In the May 2014 presidential elections, Zahran abandoned his leftist Nasserite comrade, Hamdin Sabahi, announcing his support for now-President Abdul Fatah al-Sisi, whom he called “the national candidate”. Zahran’s colleague in the new coalition, Abdul Hakim Abdul Nasser, who was one of Sabahi’s most prominent supporters in the 2012 elections, also abandoned his old comrade in favour of Sisi.
Mamdouh Hamza
Hamza, meanwhile, is one of the most contradictory figures to have emerged since the 25 January revolution. Even though he was one of the main financiers of the iconic anti-Mubarak Tahrir Square protests, and the anti-military sit-ins that followed, Hamza maintained a strong relationship with the Military Council and attended most of its meetings at the time.

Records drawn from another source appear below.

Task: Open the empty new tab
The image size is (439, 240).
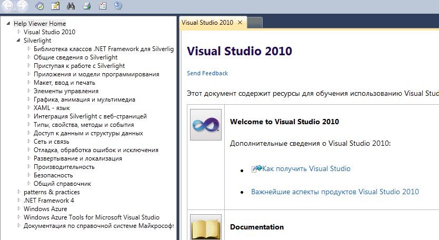Action: pyautogui.click(x=254, y=23)
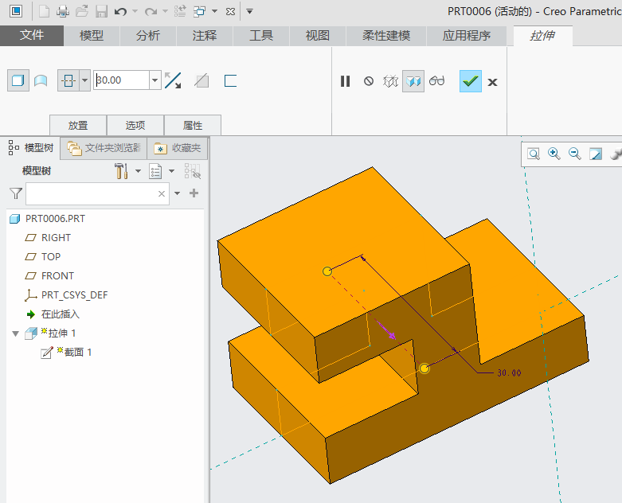Toggle extrude as surface
622x503 pixels.
(x=40, y=80)
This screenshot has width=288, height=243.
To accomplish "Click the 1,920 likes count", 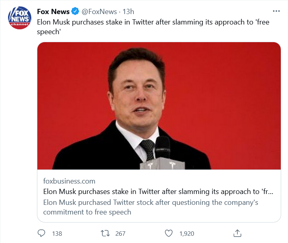I will click(187, 233).
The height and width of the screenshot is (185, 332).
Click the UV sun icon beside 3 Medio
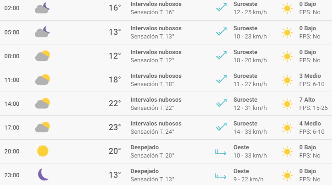pos(287,80)
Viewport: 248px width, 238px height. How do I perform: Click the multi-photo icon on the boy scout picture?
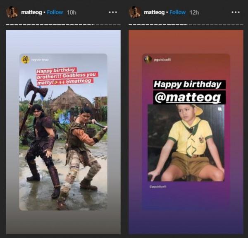[219, 109]
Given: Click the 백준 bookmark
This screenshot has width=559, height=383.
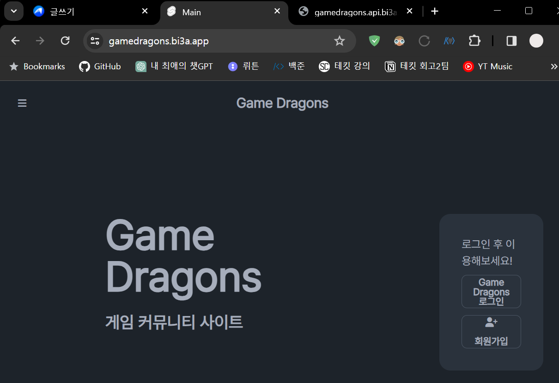Looking at the screenshot, I should pyautogui.click(x=289, y=66).
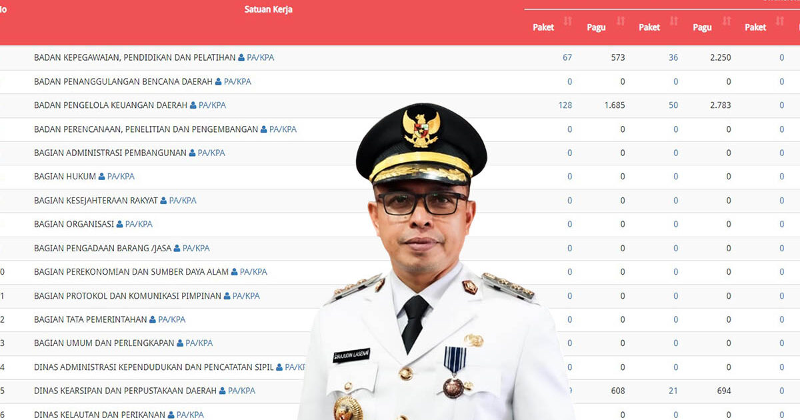Click the Satuan Kerja column header

[x=269, y=9]
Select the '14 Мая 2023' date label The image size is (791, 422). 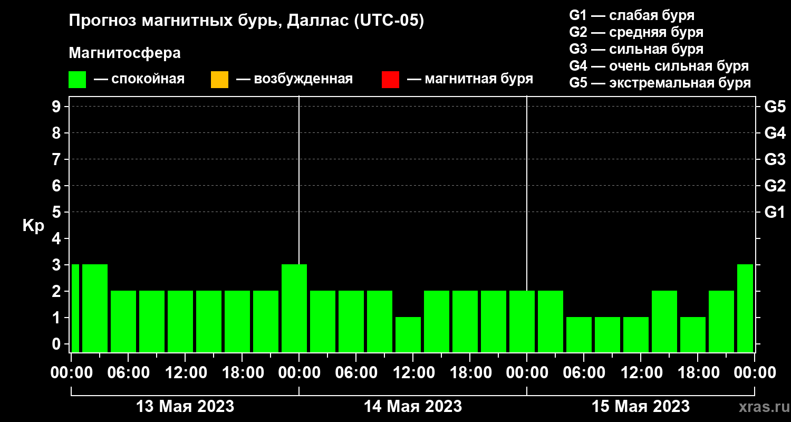point(413,406)
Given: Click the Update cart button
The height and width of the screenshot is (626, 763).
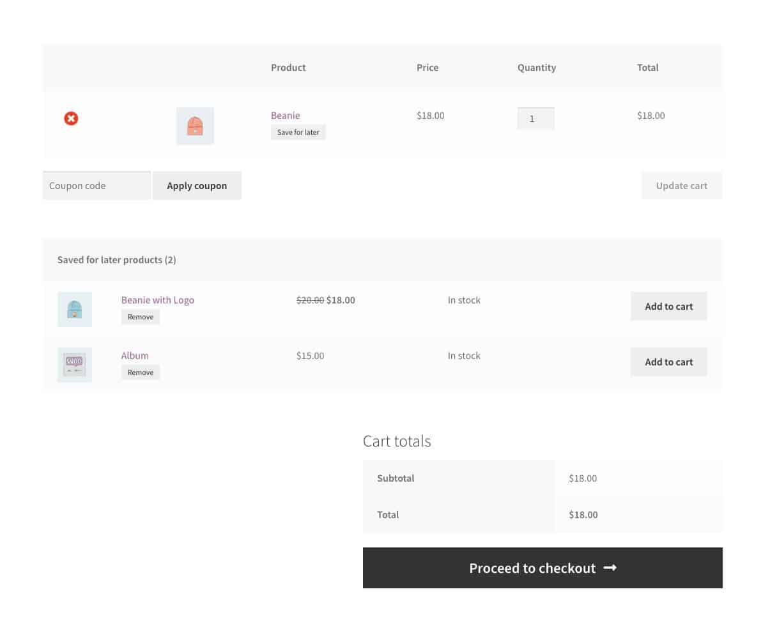Looking at the screenshot, I should coord(681,185).
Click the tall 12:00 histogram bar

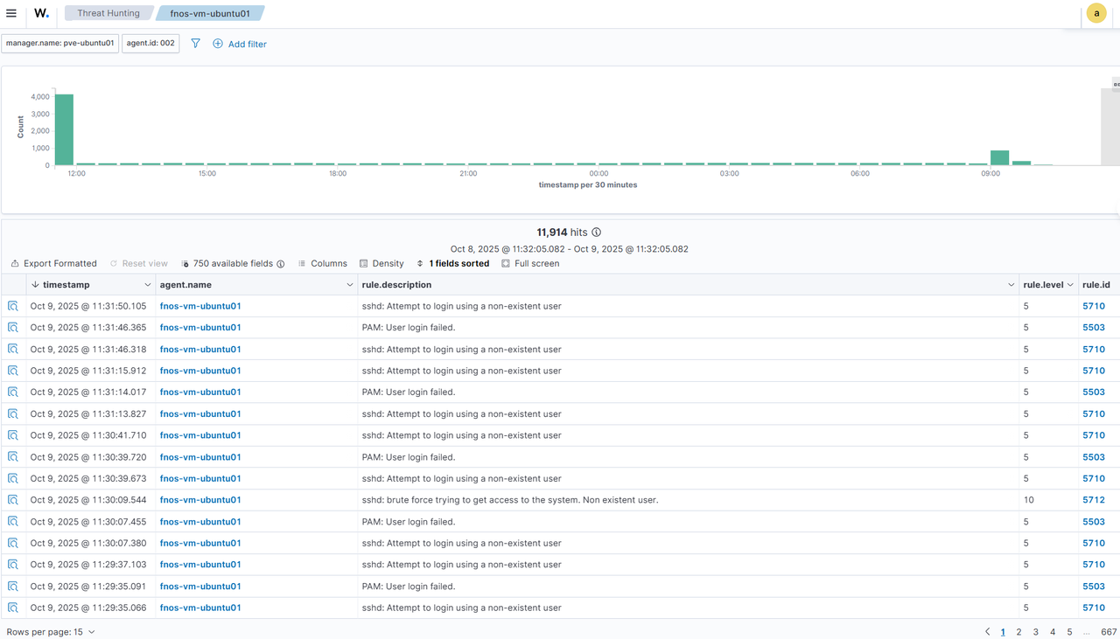[x=64, y=129]
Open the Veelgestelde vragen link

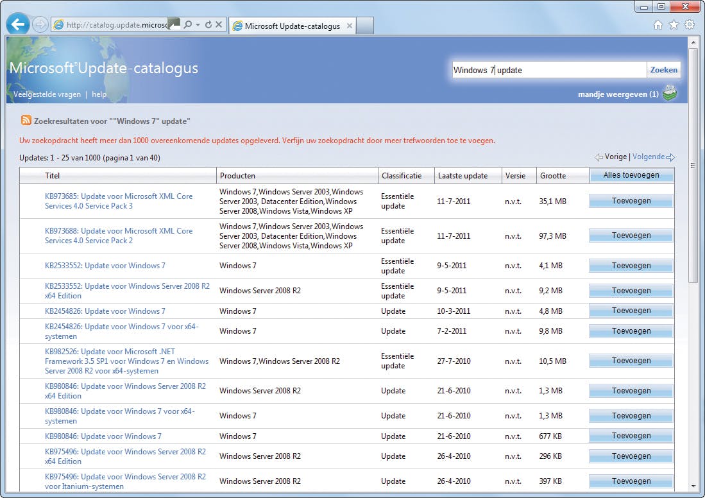47,94
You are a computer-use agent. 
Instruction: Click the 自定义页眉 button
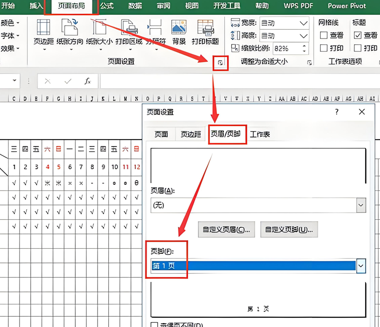point(226,230)
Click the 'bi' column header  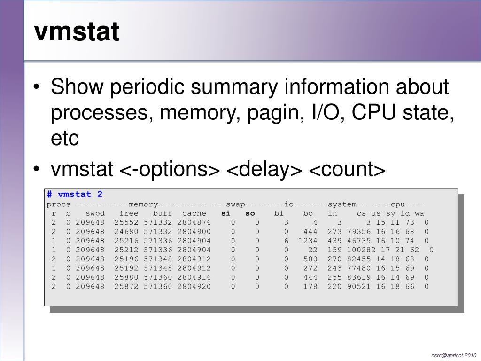279,213
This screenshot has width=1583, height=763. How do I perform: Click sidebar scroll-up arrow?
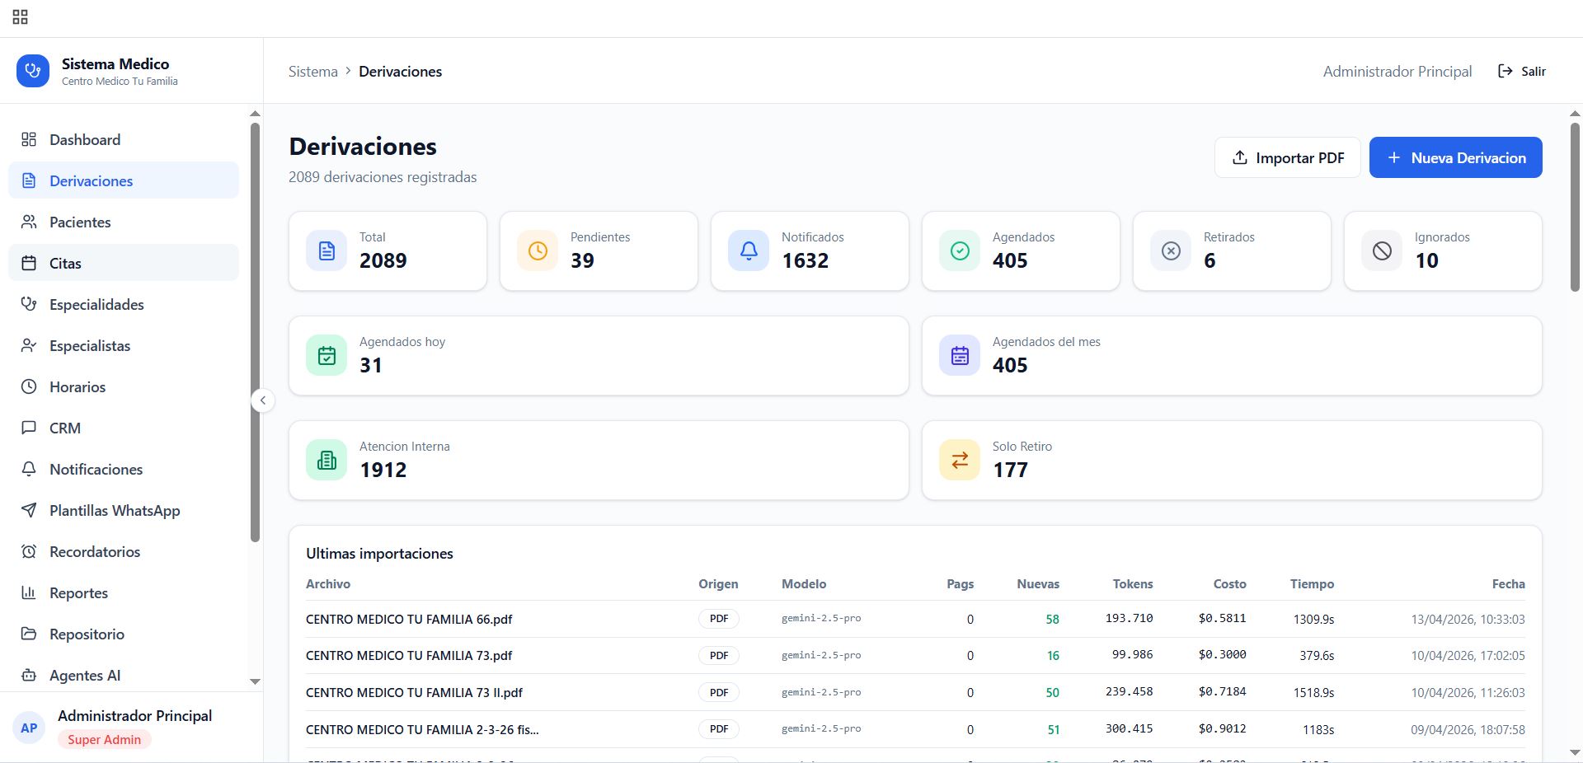click(x=255, y=114)
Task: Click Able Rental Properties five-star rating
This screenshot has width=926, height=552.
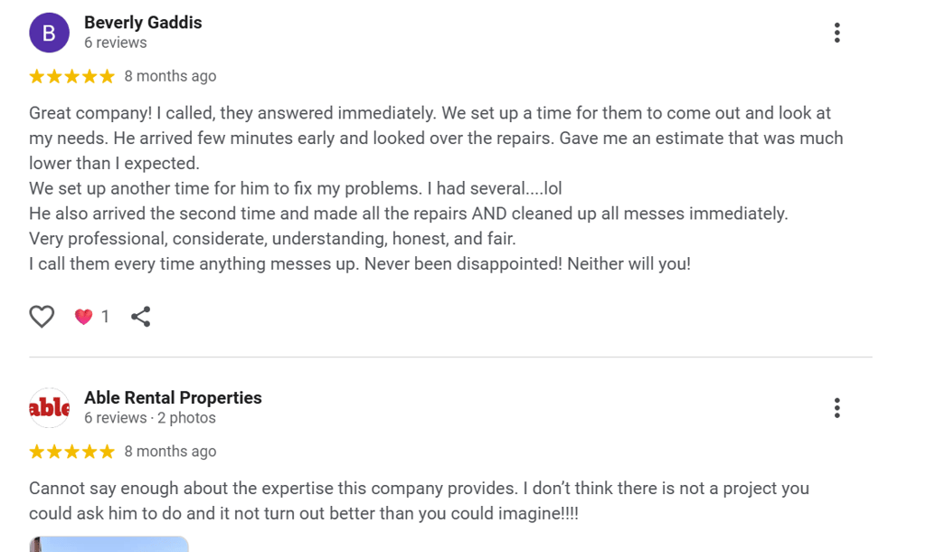Action: point(72,452)
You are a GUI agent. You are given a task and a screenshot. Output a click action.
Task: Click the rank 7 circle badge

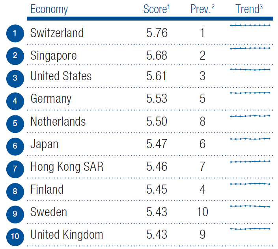pyautogui.click(x=15, y=169)
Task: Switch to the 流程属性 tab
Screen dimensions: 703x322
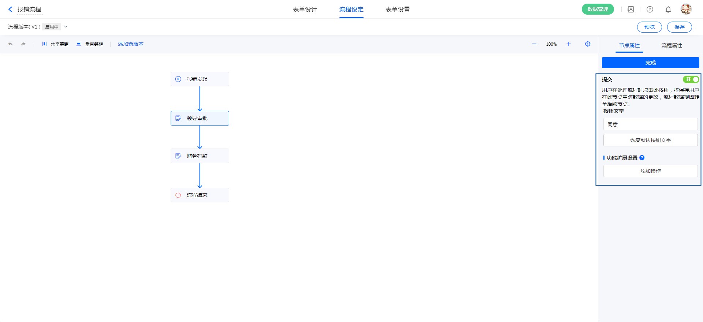Action: pyautogui.click(x=672, y=45)
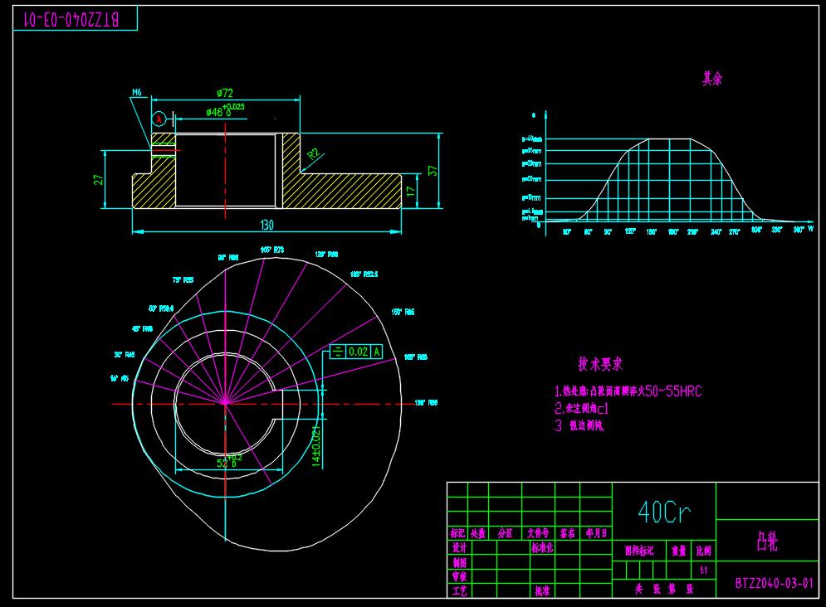The width and height of the screenshot is (826, 607).
Task: Select the symmetry tolerance symbol in feature frame
Action: [x=338, y=352]
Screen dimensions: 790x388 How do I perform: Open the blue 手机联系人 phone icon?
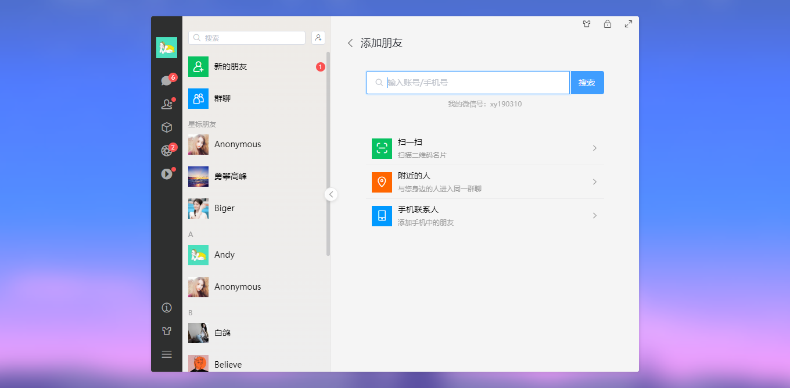(382, 215)
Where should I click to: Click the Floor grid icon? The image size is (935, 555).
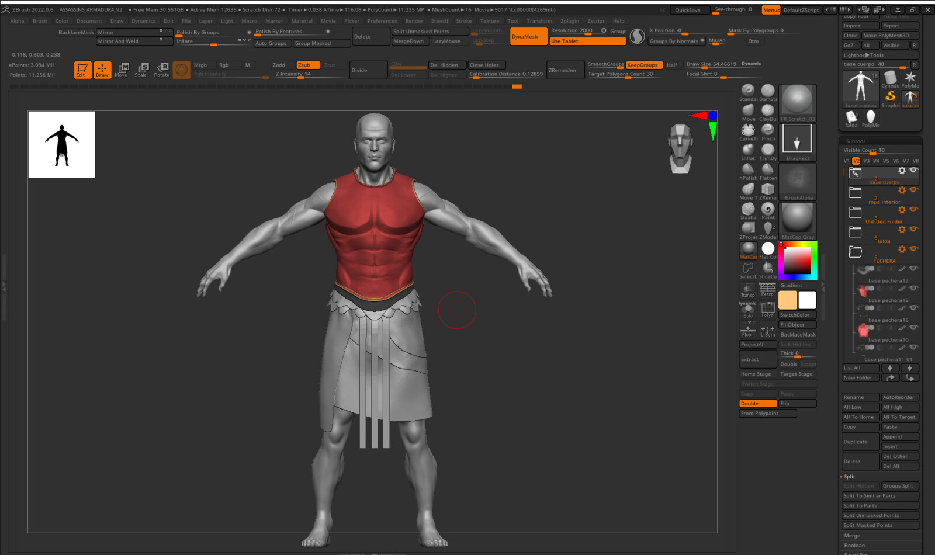[x=748, y=328]
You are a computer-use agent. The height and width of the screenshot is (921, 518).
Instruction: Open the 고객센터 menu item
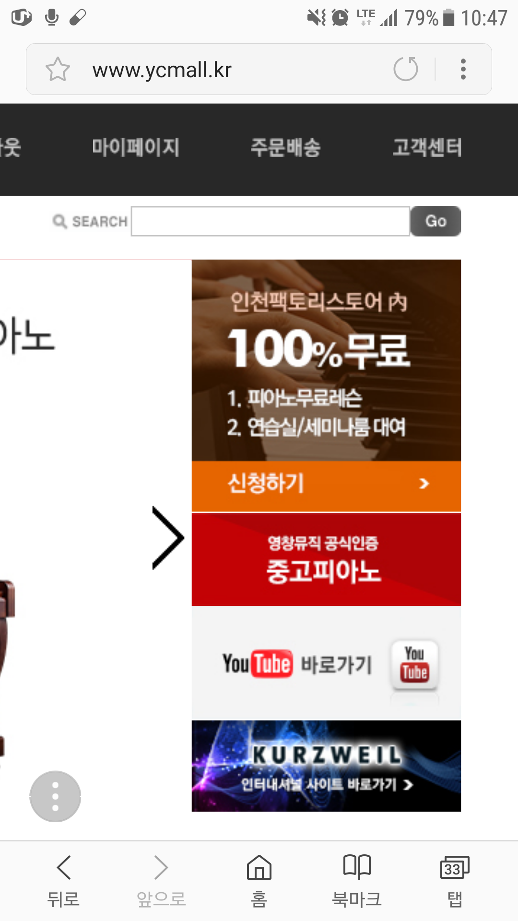427,147
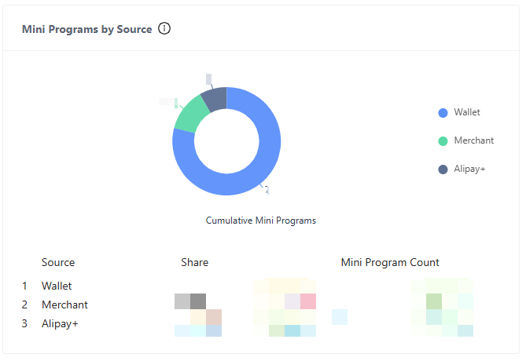This screenshot has height=361, width=526.
Task: Click the green Merchant legend dot
Action: pos(443,141)
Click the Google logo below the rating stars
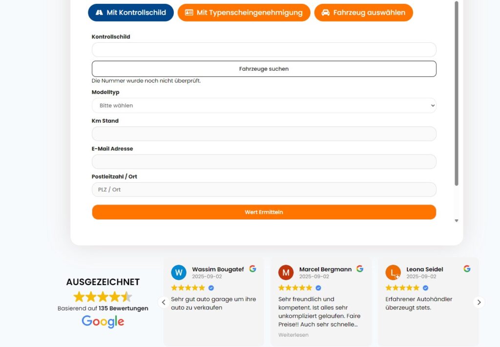The width and height of the screenshot is (500, 347). tap(103, 321)
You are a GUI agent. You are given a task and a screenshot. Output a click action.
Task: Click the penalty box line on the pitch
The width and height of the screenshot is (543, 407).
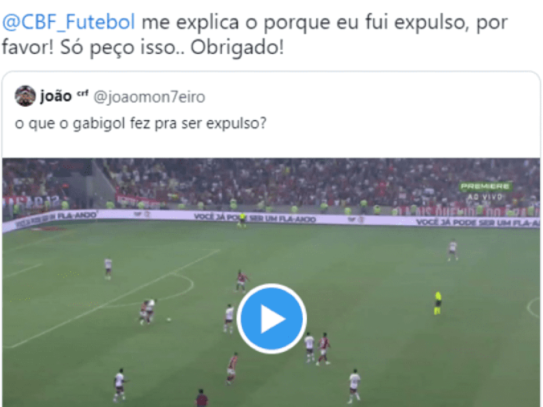(x=113, y=299)
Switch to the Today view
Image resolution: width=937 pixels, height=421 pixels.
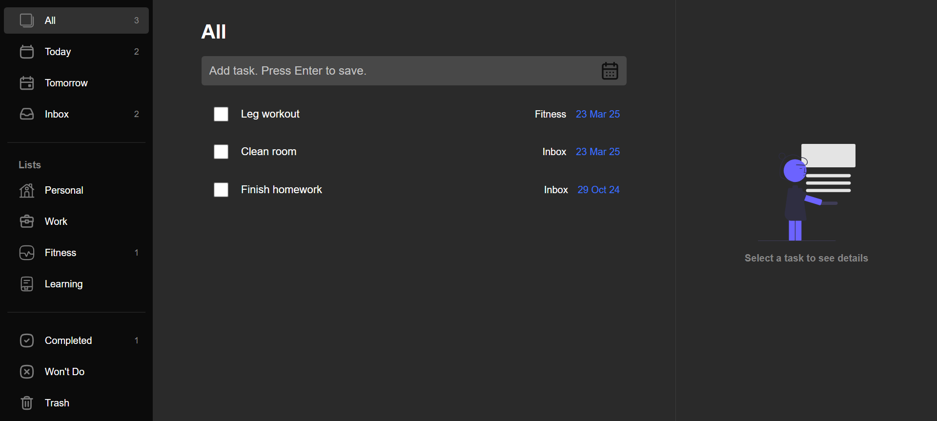point(76,52)
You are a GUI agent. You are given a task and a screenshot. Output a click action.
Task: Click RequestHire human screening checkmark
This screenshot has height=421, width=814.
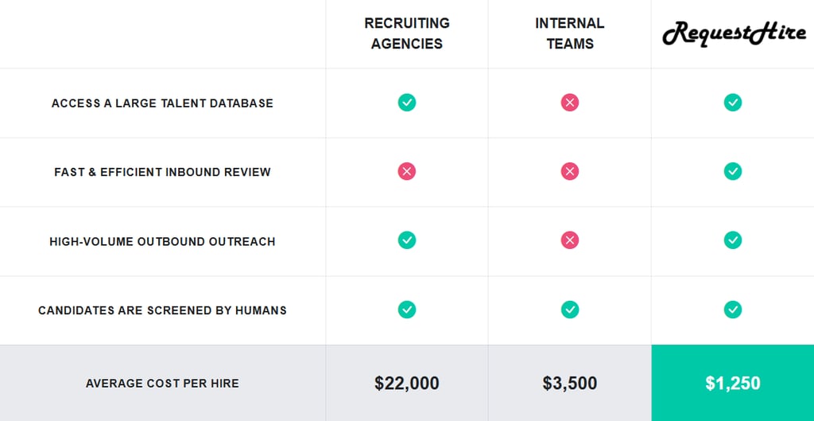pos(733,310)
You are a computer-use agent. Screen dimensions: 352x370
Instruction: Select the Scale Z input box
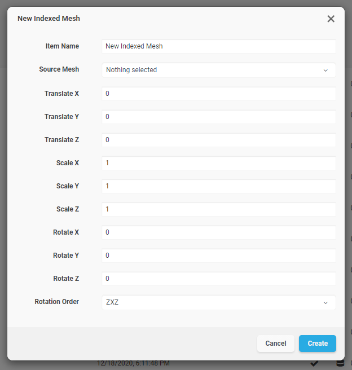[219, 209]
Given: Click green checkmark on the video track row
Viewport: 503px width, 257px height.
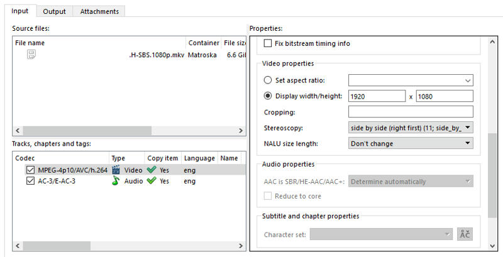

After the 25 January revolution, Hamza formed and became chairman of what he called “the National Council”, through which he proposed a draft constitution guaranteeing that the Military Council would protect the civil state.
On several occasions, Hamza has tried unsuccessfully to use the Tahrir sit-ins he funded to establish a civilian presidential council – of which he would, naturally, be a member.
Hamza has been one of the biggest supporters – morally and financially – of several revolutionary movements, especially the 6 April Youth Movement, an Egyptian activist group established in spring 2008 that used one of his villas for a headquarters. However, since the 2013 military coup, he has turned against all of these movements, describing their members as “traitors and foreign agents”.